Люк, поежившись, шагнул через холодное место и закрыл дверь в детскую; обратный путь он проделал прыжком, словно надеялся таким образом избежать холода. Как только дверь закрылась, все почувствовали, насколько темнее стало в коридоре, и Теодора сказала нетерпеливо:
— Давайте спустимся в наш будуар, а то здесь холмы как будто на тебя наваливаются.
— Шестой час, — сказал Люк, — время коктейля. — Он повернулся к доктору. — Вы позволите мне после вчерашнего снова смешать мартини?
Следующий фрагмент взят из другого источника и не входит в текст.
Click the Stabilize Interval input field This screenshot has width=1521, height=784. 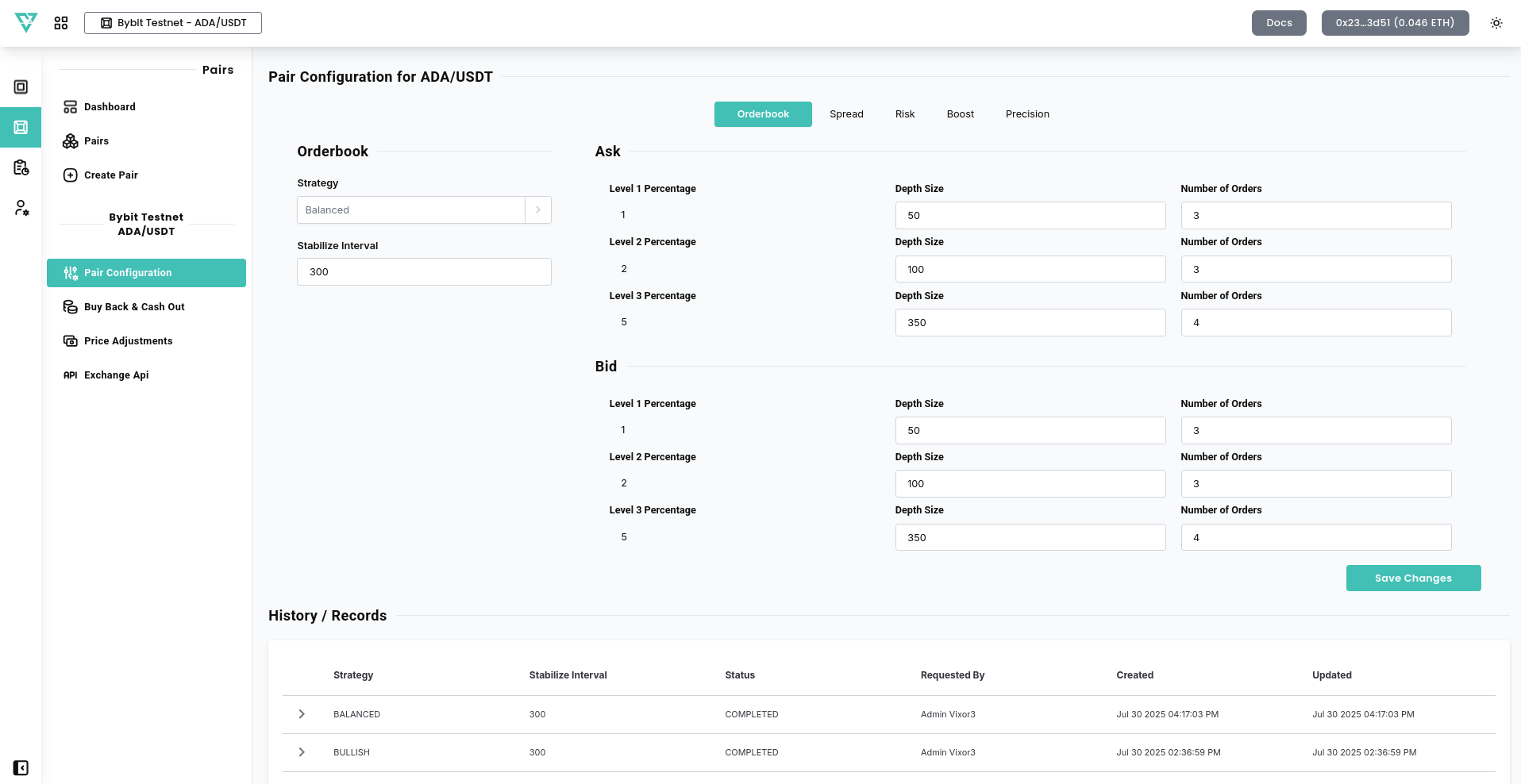click(423, 272)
— Слишком много вермута, — ответил доктор и поплелся за ними, поминутно оглядываясь на детскую.
5
— Я предлагаю, — сказал доктор, откладывая салфетку, — забрать кофе в наш будуар. На мой взгляд, там повеселее.
Теодора хихикнула.
— Миссис Дадли ушла, так что давайте пробежимся, откроем все двери и окна, снимем все с полок…
— Без нее дом какой-то другой, — заметила Элинор.
— Более пустой, — кивнул Люк.
Он составлял кофейные чашки на поднос. Доктор ушел вперед — открывать двери и припирать их стульями.
— Каждый вечер я внезапно осознаю, что мы здесь одни, — продолжил Люк.
— Забавно, ведь миссис Дадли не очень-то с нами приветлива. — Элинор взглянула на стол. — Я люблю ее не больше вашего, но мама ни за что не позволила бы мне оставить такой стол на ночь.
— Если миссис Дадли хочет уходить до темноты, значит, посуда будет стоять до утра, — безразлично сказала Теодора. — Я точно не стану ничего убирать.
— Нехорошо оставлять после себя грязный стол.
— Ты все равно поставишь посуду не на те полки, а миссис Дадли заново ее перемоет, чтобы смыть следы твоих пальцев.
— А если я просто замочу серебро…
— Нет, — сказала Теодора, перехватывая ее руку. — Хочешь идти на кухню одна, через все эти двери?
— Не хочу. — Элинор положила вилки обратно на стол, потом еще раз взглянула на мятые салфетки, на винное пятно рядом с местом Люка и покачала головой. — Даже и не знаю, как отнеслась бы к этому мама.
— Идем, — сказала Теодора. — Они нам свет оставили.
В будуаре ярко горел камин. Теодора села рядом с подносом. Люк тем временем достал бренди из буфета, куда вчера старательно убрал.
— Нам ни в коем случае нельзя раскисать, — объявил Люк. — Сегодня я снова вызываю вас на партию, доктор.
Перед ужином они принесли из других комнат удобные кресла и лампы, так что в будуаре стало вполне сносно.